When Computer Structures: Readings and Examples was originally published by Gordon Bell and Allen Newell in 1971, the concept of computer structures was just emerging. The book focused on the historical evolution of technology, instruction sets, and uniprocessors. Two new notations were introduced to provide more concise descriptions of instruction sets (ISP, for instruction- set processor) and uniprocessor structures (PMS, for processor- memory-switch).
In the last decade, the scene has changed dramatically. Technological advances have led to a virtual explosion in the number of computer types and installations. Minicomputers and calculators, still relatively new computer applications in 1971, are the basis of industries today. Entirely new types, such as microprocessors and maxicomputers with vector data-types, now command sizable markets of their own. Techniques such as microprogramming, networks, multiprocessors, and fault tolerance were infrequently applied in 1971; a decade later, these concepts are essential in almost all the new systems.
The 1971 edition of Computer Structures introduced the concept of a design space, with each computer structure representing a point in that space. This edition embraces and expands the computer space concept and reflects changes in several dimensions which have since either received common acceptance or been replaced by other dimensions with significantly more impact on the structure's performance.
The number of addresses per instruction is an example of a dimension where common acceptance has developed. Contemporary instruction sets are based on general-register organizations with multiple-byte or -word instructions. The variable-length instruction format enables the computer to assign the largest number of op codes and address bits into a 1-word instruction. Early instruction-set design often meant wasted memory if the instructions were too wide. Too short an instruction could require excess instructions to perform an otherwise simple task. A good instruction-set encoding can increase program density by over 50 percent. With the creation of a large number of instruction sets, designers of new instruction sets have been able to integrate the best features of their predecessors.

Problem 1:
In the passage on computer structures, by how much can a good instruction-set encoding increase program density?
Problem 2:
Carry on the passage about computer structures after its final sentence.

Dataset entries

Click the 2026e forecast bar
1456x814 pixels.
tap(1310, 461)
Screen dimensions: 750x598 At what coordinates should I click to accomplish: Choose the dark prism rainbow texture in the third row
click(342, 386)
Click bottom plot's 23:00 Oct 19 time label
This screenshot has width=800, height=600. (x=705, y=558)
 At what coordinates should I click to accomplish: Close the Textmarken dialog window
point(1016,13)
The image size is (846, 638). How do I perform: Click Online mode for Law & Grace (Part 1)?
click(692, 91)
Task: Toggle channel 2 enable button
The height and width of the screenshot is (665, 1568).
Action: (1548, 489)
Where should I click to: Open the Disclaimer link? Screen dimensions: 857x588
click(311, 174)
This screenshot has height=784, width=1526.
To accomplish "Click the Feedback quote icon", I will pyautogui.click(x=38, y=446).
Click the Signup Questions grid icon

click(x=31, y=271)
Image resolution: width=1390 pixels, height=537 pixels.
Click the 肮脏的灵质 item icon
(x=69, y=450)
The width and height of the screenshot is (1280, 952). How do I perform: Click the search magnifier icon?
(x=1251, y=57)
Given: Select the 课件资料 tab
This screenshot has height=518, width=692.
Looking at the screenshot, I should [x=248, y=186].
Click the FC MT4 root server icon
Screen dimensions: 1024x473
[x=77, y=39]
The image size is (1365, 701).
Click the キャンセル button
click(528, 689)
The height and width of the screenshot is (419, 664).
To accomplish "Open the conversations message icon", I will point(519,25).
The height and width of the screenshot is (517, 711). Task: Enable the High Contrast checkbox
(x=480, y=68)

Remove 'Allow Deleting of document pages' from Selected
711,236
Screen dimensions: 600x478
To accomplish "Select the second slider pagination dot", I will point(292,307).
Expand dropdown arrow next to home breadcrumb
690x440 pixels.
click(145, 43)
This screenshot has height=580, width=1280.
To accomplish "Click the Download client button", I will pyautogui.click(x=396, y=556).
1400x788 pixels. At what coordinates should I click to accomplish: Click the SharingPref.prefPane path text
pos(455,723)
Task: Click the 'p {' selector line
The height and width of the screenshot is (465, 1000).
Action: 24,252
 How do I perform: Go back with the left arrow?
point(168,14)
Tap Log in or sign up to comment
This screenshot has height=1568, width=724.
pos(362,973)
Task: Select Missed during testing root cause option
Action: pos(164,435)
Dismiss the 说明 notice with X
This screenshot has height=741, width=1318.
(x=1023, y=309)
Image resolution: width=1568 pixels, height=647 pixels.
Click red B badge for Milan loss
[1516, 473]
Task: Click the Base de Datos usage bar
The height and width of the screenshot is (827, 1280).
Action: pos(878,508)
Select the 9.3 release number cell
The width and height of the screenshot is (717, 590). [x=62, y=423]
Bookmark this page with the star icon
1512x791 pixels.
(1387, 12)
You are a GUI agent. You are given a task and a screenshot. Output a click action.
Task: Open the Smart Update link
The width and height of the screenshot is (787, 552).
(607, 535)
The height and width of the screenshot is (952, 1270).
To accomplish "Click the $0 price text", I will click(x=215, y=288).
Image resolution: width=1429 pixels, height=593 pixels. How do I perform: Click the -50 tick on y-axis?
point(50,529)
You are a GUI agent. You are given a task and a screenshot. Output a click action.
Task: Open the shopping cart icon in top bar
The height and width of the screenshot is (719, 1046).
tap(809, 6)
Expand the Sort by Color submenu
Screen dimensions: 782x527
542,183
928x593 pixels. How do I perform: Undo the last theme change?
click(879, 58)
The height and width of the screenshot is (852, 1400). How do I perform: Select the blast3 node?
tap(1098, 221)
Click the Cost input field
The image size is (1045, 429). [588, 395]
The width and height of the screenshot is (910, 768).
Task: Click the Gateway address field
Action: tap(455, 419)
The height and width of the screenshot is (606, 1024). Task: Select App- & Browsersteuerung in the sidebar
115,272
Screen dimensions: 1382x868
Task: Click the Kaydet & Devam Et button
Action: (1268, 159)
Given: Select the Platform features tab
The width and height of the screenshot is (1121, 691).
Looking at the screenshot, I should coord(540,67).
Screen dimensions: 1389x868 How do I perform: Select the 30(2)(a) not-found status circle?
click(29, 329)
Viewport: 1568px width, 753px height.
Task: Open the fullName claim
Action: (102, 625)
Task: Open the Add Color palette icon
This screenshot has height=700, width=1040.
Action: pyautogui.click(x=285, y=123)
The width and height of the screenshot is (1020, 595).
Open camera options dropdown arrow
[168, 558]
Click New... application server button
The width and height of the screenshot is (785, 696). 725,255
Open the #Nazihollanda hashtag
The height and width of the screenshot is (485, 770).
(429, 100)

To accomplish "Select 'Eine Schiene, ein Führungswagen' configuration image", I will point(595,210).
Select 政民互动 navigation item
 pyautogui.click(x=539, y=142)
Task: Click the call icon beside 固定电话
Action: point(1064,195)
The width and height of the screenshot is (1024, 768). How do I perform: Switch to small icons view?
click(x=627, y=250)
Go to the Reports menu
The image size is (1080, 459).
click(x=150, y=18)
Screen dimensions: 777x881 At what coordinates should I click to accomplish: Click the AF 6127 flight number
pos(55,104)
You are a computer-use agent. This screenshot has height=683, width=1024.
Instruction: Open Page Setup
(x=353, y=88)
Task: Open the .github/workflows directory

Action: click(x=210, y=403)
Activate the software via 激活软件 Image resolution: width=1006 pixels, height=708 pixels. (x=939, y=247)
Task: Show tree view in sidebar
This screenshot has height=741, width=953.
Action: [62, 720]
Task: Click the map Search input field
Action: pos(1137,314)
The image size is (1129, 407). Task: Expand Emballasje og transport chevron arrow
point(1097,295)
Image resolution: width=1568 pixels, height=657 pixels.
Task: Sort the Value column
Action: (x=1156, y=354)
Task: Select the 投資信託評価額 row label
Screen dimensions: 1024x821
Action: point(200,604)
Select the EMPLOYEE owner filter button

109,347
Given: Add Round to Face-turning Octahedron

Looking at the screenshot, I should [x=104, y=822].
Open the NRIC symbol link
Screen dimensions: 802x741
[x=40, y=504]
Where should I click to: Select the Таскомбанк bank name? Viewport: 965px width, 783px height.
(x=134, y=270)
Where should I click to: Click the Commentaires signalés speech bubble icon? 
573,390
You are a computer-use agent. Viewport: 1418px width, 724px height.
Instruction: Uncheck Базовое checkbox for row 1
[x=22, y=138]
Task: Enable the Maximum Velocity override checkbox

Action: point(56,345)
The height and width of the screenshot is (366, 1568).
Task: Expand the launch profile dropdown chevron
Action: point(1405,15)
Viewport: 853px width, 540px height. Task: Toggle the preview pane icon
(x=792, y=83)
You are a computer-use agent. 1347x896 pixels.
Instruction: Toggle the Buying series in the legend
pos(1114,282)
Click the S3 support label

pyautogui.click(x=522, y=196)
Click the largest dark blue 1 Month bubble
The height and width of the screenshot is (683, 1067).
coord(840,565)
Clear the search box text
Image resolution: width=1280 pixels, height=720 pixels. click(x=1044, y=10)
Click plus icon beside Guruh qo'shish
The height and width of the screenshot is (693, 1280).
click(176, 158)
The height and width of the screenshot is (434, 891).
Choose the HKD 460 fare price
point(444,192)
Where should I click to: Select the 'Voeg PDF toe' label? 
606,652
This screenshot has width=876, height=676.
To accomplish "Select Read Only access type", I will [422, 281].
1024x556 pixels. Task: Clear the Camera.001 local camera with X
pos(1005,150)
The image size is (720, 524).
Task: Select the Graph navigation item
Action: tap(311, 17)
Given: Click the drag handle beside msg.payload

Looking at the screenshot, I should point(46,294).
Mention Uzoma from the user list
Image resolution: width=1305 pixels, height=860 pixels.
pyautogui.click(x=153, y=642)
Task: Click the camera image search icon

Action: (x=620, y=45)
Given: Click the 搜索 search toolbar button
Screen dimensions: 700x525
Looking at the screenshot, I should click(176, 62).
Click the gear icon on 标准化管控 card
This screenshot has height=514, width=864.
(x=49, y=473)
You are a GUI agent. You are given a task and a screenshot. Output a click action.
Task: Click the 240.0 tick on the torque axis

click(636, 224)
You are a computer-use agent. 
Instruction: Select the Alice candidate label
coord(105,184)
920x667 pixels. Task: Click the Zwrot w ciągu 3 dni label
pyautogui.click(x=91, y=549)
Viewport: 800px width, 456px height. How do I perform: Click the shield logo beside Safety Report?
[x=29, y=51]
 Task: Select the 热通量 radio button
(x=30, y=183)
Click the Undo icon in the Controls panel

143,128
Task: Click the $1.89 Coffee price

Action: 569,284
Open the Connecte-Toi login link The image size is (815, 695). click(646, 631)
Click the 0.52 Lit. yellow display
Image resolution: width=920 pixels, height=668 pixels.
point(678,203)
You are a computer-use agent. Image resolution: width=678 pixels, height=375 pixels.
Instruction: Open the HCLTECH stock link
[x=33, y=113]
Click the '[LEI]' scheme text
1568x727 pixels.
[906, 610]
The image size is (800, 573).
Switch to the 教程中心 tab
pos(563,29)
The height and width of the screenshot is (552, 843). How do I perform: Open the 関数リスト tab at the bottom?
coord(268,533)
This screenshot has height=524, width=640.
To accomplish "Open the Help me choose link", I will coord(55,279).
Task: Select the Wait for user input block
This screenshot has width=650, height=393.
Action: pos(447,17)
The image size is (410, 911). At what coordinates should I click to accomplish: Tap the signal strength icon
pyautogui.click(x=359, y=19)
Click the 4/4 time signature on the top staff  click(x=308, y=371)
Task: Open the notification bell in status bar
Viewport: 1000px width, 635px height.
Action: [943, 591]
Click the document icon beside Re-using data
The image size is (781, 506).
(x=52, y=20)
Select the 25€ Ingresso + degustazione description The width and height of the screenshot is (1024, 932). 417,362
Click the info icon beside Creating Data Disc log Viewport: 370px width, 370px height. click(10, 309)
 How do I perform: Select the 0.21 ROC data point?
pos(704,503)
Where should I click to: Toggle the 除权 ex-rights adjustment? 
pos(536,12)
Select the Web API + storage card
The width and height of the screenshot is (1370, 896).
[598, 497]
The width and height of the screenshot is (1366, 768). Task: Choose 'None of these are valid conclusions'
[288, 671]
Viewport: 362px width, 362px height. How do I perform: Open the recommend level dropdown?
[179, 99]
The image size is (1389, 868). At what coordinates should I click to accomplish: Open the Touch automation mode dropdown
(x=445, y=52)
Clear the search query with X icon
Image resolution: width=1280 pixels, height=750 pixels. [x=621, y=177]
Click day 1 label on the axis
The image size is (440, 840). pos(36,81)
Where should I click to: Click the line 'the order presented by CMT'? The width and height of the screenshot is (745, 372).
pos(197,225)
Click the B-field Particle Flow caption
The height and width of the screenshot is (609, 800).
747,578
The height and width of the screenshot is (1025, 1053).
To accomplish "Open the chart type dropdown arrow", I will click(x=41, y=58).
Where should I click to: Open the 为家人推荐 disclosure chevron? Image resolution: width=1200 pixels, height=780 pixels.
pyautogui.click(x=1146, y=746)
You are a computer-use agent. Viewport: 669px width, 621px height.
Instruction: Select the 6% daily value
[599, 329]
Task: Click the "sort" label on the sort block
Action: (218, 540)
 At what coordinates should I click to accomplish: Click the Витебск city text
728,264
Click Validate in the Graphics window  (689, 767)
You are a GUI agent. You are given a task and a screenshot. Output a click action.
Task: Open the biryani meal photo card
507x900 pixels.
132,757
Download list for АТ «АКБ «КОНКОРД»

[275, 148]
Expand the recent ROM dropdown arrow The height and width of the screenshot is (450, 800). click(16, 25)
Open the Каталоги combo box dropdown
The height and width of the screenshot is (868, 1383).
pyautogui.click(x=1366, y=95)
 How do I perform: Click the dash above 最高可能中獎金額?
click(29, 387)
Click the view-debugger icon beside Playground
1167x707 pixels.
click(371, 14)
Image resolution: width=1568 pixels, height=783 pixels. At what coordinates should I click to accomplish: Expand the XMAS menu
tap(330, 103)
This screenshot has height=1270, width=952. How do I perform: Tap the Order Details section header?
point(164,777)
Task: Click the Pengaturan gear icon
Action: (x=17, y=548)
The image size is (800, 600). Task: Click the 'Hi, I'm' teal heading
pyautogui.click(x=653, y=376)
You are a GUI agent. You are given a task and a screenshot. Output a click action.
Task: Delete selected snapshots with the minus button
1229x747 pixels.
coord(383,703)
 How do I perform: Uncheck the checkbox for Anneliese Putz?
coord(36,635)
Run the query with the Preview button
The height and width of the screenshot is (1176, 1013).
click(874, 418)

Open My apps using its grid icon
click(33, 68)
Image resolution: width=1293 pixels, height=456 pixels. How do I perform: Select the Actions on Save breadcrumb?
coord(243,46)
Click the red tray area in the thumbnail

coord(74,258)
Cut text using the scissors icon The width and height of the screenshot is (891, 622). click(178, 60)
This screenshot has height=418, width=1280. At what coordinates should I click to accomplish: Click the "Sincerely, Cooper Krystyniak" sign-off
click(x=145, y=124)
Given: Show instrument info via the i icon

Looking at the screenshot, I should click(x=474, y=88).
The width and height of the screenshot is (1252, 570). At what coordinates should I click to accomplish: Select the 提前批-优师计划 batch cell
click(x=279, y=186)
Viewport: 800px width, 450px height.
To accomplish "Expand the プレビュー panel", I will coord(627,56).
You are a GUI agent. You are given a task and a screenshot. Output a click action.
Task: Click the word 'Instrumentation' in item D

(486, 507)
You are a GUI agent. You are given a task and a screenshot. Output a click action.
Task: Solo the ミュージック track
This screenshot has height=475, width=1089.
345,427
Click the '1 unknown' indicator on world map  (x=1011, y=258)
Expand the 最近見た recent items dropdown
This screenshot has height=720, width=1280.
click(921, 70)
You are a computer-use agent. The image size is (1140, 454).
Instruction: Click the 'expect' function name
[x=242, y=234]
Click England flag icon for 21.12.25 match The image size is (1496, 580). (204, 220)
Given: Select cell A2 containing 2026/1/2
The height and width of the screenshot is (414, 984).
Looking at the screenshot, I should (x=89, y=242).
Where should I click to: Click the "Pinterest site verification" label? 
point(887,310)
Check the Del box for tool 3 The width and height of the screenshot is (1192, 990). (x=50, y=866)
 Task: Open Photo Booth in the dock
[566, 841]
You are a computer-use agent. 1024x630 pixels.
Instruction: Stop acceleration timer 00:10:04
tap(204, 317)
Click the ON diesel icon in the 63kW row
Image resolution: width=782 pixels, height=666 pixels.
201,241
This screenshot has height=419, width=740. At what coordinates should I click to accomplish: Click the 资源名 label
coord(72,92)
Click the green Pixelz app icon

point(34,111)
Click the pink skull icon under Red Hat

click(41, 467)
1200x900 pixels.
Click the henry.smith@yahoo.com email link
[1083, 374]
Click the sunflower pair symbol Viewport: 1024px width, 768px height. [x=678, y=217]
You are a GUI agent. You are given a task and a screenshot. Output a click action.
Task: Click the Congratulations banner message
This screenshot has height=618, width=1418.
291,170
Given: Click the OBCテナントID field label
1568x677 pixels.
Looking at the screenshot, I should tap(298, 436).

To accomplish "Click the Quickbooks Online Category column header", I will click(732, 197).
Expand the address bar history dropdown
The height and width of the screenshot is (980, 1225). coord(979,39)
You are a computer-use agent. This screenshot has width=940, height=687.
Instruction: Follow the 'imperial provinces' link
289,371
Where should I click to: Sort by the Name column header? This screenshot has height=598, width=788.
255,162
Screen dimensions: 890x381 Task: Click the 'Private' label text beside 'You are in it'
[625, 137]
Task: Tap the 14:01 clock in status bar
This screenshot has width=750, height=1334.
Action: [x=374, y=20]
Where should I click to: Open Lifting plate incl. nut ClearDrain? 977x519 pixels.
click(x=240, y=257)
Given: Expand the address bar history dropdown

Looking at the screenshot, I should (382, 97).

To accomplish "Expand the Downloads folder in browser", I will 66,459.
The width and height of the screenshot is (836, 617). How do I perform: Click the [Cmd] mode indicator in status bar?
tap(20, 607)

Result 1:
By over 50 percent.

Result 2:
Networks are an example of where new dimensions are emerging. Variations in network performance due to instruction- set design are negligible compared to variations in network performance due to operating systems, network topology, network protocol, media bandwidth, etc.
This book emphasizes computer space dimensions with numerous and quantitative subdimensions. Each alternative value for a dimension represents a design alternative. These values and their interactions with other dimensions are illustrated by real ma chines.
All the machines discussed in this book have actually been constructed and evaluated. The papers, wherever possible, are written by the specific machine architects or people closely associated with the architectures. Several of the machines are presented in elaborate detail, enabling the reader to appreciate the design complexities encountered and design methodologies employed by the architects. Many of these papers have been written specifically for this book. In favoring depth over breadth, the book is not able to discuss all important architectures (nor even all major manufacturers). However, the architectures that are included were carefully selected to uniformly cover the major design principles of computer structures.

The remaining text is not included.